(Dataset entries)
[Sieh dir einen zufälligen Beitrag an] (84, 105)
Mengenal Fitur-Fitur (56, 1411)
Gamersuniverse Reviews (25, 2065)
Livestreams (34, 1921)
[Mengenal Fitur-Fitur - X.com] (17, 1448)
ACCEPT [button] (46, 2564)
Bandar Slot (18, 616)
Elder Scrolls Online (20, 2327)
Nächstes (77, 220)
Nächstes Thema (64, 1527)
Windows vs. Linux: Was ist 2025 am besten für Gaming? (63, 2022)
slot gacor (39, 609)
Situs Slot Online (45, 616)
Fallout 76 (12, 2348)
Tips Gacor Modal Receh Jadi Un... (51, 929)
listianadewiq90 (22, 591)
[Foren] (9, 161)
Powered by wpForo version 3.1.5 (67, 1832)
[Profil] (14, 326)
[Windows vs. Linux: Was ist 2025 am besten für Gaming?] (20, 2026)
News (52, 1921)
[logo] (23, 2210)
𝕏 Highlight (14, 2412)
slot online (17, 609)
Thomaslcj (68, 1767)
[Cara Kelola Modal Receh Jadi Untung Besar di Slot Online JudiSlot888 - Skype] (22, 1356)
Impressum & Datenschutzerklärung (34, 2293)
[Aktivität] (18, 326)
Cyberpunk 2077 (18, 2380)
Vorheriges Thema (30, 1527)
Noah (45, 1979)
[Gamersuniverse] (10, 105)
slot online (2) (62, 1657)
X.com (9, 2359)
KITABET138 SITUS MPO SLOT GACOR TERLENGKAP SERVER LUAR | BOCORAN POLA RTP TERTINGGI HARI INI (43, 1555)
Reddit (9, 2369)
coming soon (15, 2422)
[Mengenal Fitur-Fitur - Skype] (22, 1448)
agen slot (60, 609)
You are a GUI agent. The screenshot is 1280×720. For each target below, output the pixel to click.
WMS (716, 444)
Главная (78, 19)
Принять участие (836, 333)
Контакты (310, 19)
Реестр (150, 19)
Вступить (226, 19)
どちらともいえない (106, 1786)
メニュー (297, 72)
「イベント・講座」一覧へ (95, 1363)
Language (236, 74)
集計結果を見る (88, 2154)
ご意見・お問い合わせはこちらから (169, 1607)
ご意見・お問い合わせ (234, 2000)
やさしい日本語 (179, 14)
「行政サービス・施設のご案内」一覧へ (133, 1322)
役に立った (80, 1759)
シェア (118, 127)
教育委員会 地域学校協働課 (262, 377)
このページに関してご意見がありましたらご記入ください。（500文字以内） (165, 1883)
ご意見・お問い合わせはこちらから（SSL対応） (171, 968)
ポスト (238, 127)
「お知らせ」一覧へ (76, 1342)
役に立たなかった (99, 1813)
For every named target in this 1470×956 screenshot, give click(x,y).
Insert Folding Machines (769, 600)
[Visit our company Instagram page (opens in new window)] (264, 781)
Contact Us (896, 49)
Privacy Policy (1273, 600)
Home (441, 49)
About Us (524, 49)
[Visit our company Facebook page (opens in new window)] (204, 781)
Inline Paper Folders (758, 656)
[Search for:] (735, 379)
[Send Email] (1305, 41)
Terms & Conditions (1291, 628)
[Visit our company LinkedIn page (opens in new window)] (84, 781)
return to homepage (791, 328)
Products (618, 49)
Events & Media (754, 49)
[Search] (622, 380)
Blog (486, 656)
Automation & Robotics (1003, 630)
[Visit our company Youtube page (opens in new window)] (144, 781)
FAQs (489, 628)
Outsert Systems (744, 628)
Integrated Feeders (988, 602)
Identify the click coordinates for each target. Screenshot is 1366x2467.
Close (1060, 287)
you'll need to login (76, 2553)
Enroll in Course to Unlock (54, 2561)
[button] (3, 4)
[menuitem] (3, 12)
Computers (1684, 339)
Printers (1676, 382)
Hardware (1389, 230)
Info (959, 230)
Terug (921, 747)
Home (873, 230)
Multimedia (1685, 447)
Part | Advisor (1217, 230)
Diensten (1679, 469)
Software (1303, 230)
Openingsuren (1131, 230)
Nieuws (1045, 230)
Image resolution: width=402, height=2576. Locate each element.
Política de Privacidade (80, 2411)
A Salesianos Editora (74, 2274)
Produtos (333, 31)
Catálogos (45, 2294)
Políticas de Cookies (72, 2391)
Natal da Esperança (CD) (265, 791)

DIRECTIONS FOR THIS TASK => Reproduce the full set of records precisely.

EXPECTED ANSWER =>
[Sieh dir einen zufälligen Beitrag an] (84, 105)
Mengenal Fitur-Fitur (56, 1411)
Gamersuniverse Reviews (25, 2065)
Livestreams (34, 1921)
[Mengenal Fitur-Fitur - X.com] (17, 1448)
ACCEPT [button] (46, 2564)
Bandar Slot (18, 616)
Elder Scrolls Online (20, 2327)
Nächstes (77, 220)
Nächstes Thema (64, 1527)
Windows vs. Linux: Was ist 2025 am besten für Gaming? (63, 2022)
slot gacor (39, 609)
Situs Slot Online (45, 616)
Fallout 76 (12, 2348)
Tips Gacor Modal Receh Jadi Un... (51, 929)
listianadewiq90 (22, 591)
[Foren] (9, 161)
Powered by wpForo version 3.1.5 (67, 1832)
[Profil] (14, 326)
[Windows vs. Linux: Was ist 2025 am besten für Gaming?] (20, 2026)
News (52, 1921)
[logo] (23, 2210)
𝕏 Highlight (14, 2412)
slot online (17, 609)
Thomaslcj (68, 1767)
[Cara Kelola Modal Receh Jadi Untung Besar di Slot Online JudiSlot888 - Skype] (22, 1356)
Impressum & Datenschutzerklärung (34, 2293)
[Aktivität] (18, 326)
Cyberpunk 2077 (18, 2380)
Vorheriges Thema (30, 1527)
Noah (45, 1979)
[Gamersuniverse] (10, 105)
slot online (2) (62, 1657)
X.com (9, 2359)
KITABET138 SITUS MPO SLOT GACOR TERLENGKAP SERVER LUAR | BOCORAN POLA RTP TERTINGGI HARI INI (43, 1555)
Reddit (9, 2369)
coming soon (15, 2422)
[Mengenal Fitur-Fitur - Skype] (22, 1448)
agen slot (60, 609)
You are a GUI agent. The screenshot is 1280×720. For each target below, output the pixel to click.
WMS (716, 444)
Главная (78, 19)
Принять участие (836, 333)
Контакты (310, 19)
Реестр (150, 19)
Вступить (226, 19)
どちらともいえない (106, 1786)
メニュー (297, 72)
「イベント・講座」一覧へ (95, 1363)
Language (236, 74)
集計結果を見る (88, 2154)
ご意見・お問い合わせはこちらから (169, 1607)
ご意見・お問い合わせ (234, 2000)
やさしい日本語 (179, 14)
「行政サービス・施設のご案内」一覧へ (133, 1322)
役に立った (80, 1759)
シェア (118, 127)
教育委員会 地域学校協働課 (262, 377)
このページに関してご意見がありましたらご記入ください。（500文字以内） (165, 1883)
ご意見・お問い合わせはこちらから（SSL対応） (171, 968)
ポスト (238, 127)
「お知らせ」一覧へ (76, 1342)
役に立たなかった (99, 1813)
For every named target in this 1470×956 screenshot, give click(x,y).
Insert Folding Machines (769, 600)
[Visit our company Instagram page (opens in new window)] (264, 781)
Contact Us (896, 49)
Privacy Policy (1273, 600)
Home (441, 49)
About Us (524, 49)
[Visit our company Facebook page (opens in new window)] (204, 781)
Inline Paper Folders (758, 656)
[Search for:] (735, 379)
[Send Email] (1305, 41)
Terms & Conditions (1291, 628)
[Visit our company LinkedIn page (opens in new window)] (84, 781)
return to homepage (791, 328)
Products (618, 49)
Events & Media (754, 49)
[Search] (622, 380)
Blog (486, 656)
Automation & Robotics (1003, 630)
[Visit our company Youtube page (opens in new window)] (144, 781)
FAQs (489, 628)
Outsert Systems (744, 628)
Integrated Feeders (988, 602)
Identify the click coordinates for each target. Screenshot is 1366x2467.
Close (1060, 287)
you'll need to login (76, 2553)
Enroll in Course to Unlock (54, 2561)
[button] (3, 4)
[menuitem] (3, 12)
Computers (1684, 339)
Printers (1676, 382)
Hardware (1389, 230)
Info (959, 230)
Terug (921, 747)
Home (873, 230)
Multimedia (1685, 447)
Part | Advisor (1217, 230)
Diensten (1679, 469)
Software (1303, 230)
Openingsuren (1131, 230)
Nieuws (1045, 230)
Image resolution: width=402, height=2576. Locate each element.
Política de Privacidade (80, 2411)
A Salesianos Editora (74, 2274)
Produtos (333, 31)
Catálogos (45, 2294)
Políticas de Cookies (72, 2391)
Natal da Esperança (CD) (265, 791)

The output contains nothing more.